_What this task involves_
Extract exactly and only the lines from the one containing "You are a GUI" through the end of the entries below. Pictures should not appear in the copy.

:: Records for the task

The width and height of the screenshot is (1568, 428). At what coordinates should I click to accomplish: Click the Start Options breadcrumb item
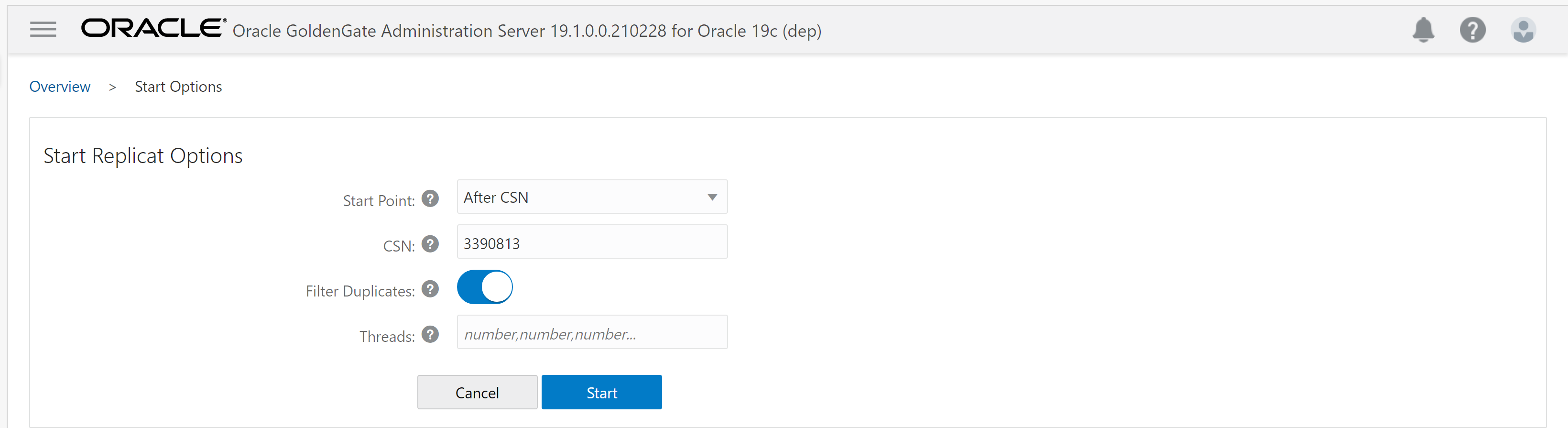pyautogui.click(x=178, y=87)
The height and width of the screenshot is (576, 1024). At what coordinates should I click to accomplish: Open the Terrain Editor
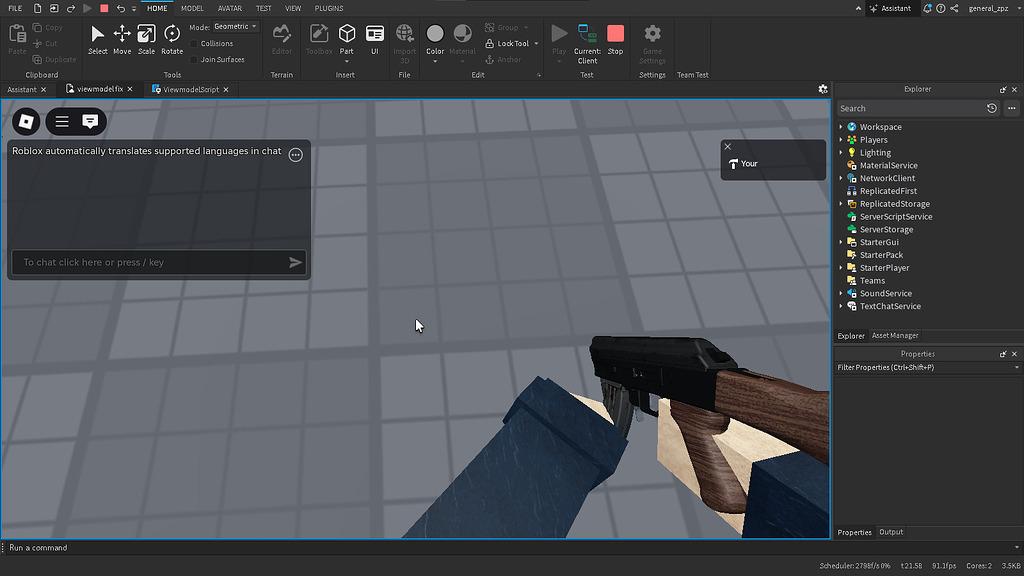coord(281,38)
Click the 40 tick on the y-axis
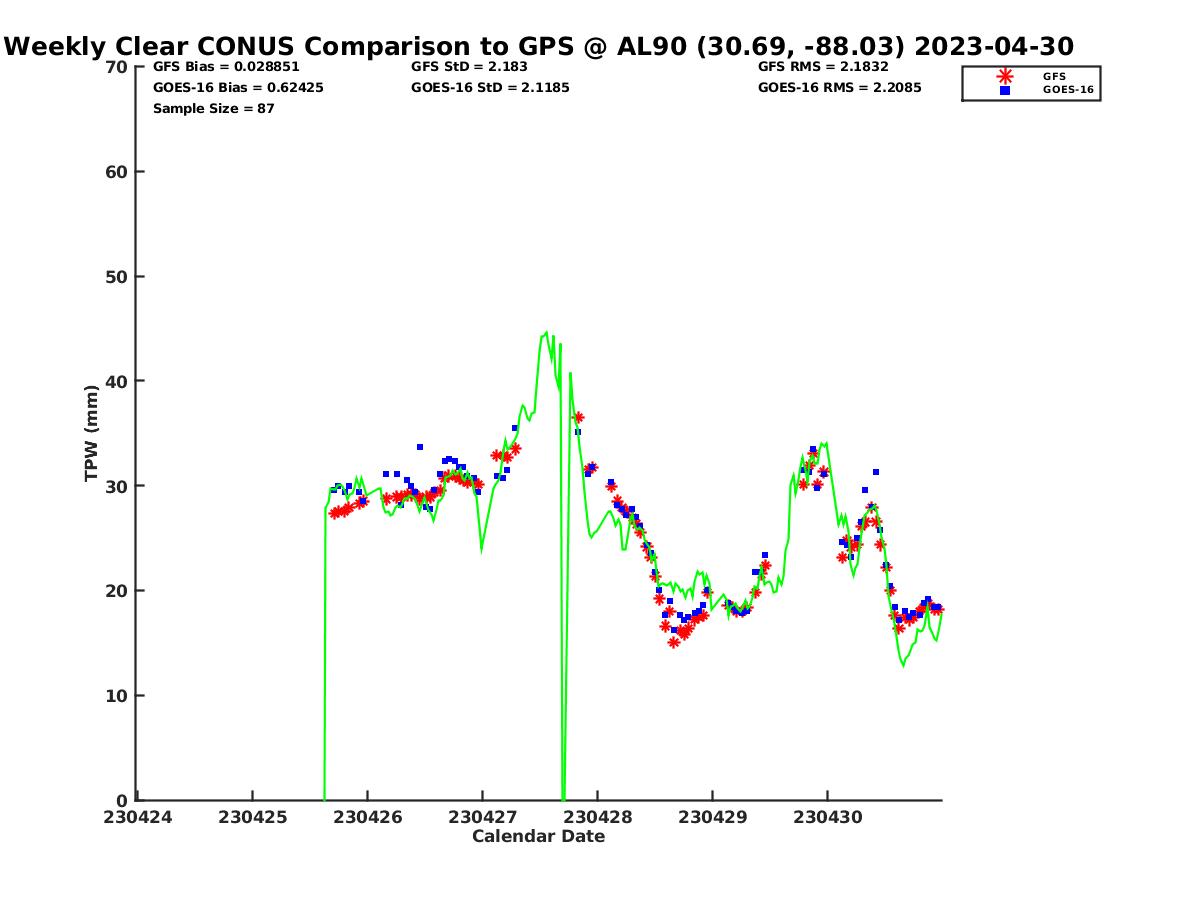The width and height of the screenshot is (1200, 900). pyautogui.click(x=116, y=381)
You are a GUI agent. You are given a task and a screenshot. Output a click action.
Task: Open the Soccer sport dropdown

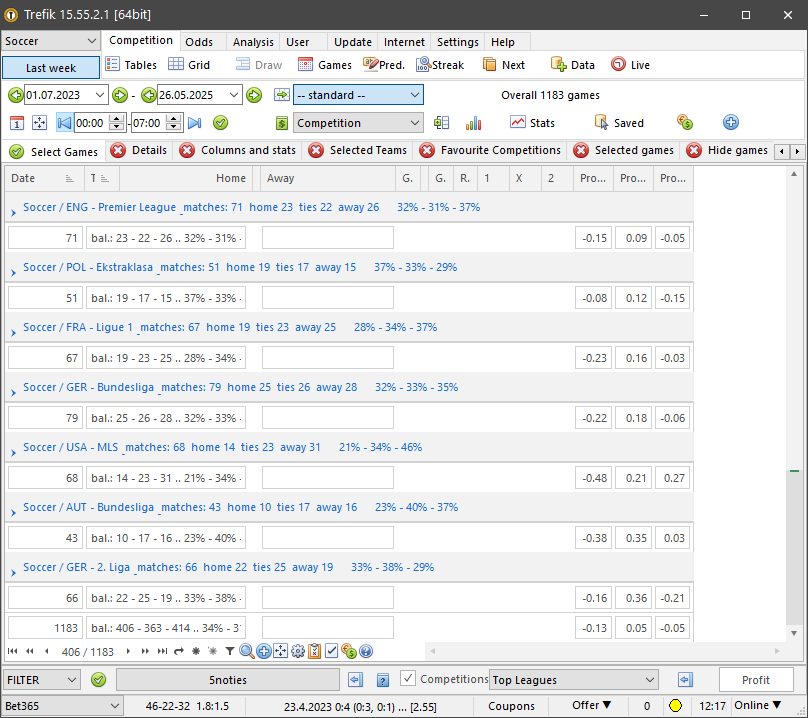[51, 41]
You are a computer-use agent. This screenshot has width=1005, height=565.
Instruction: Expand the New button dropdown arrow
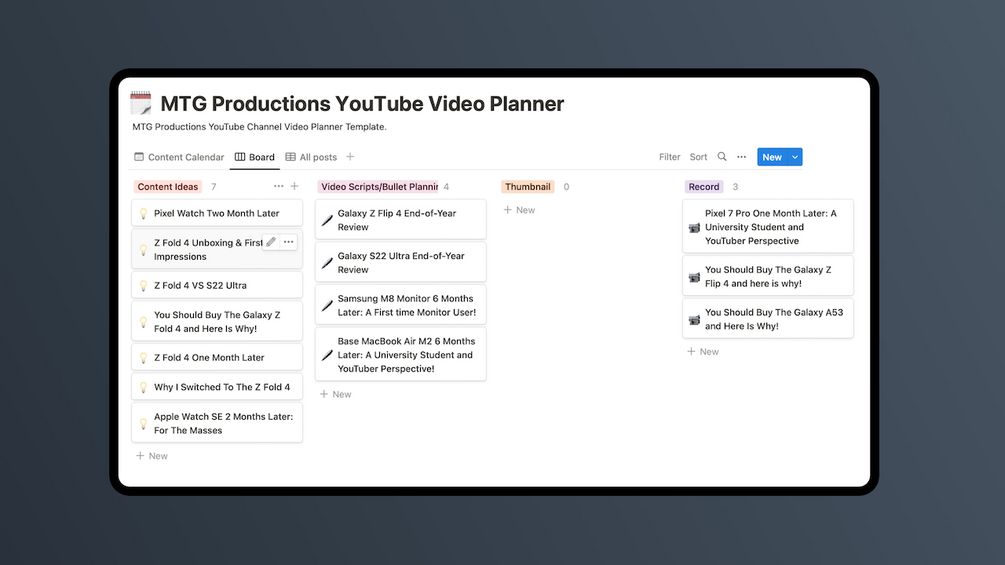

::::

_Exercise solution_
You are a GUI agent. You are given a task and a screenshot. Output a click action.
Task: Open the Soccer sport dropdown

[51, 41]
You are a computer-use agent. This screenshot has width=1005, height=565.
Instruction: Expand the New button dropdown arrow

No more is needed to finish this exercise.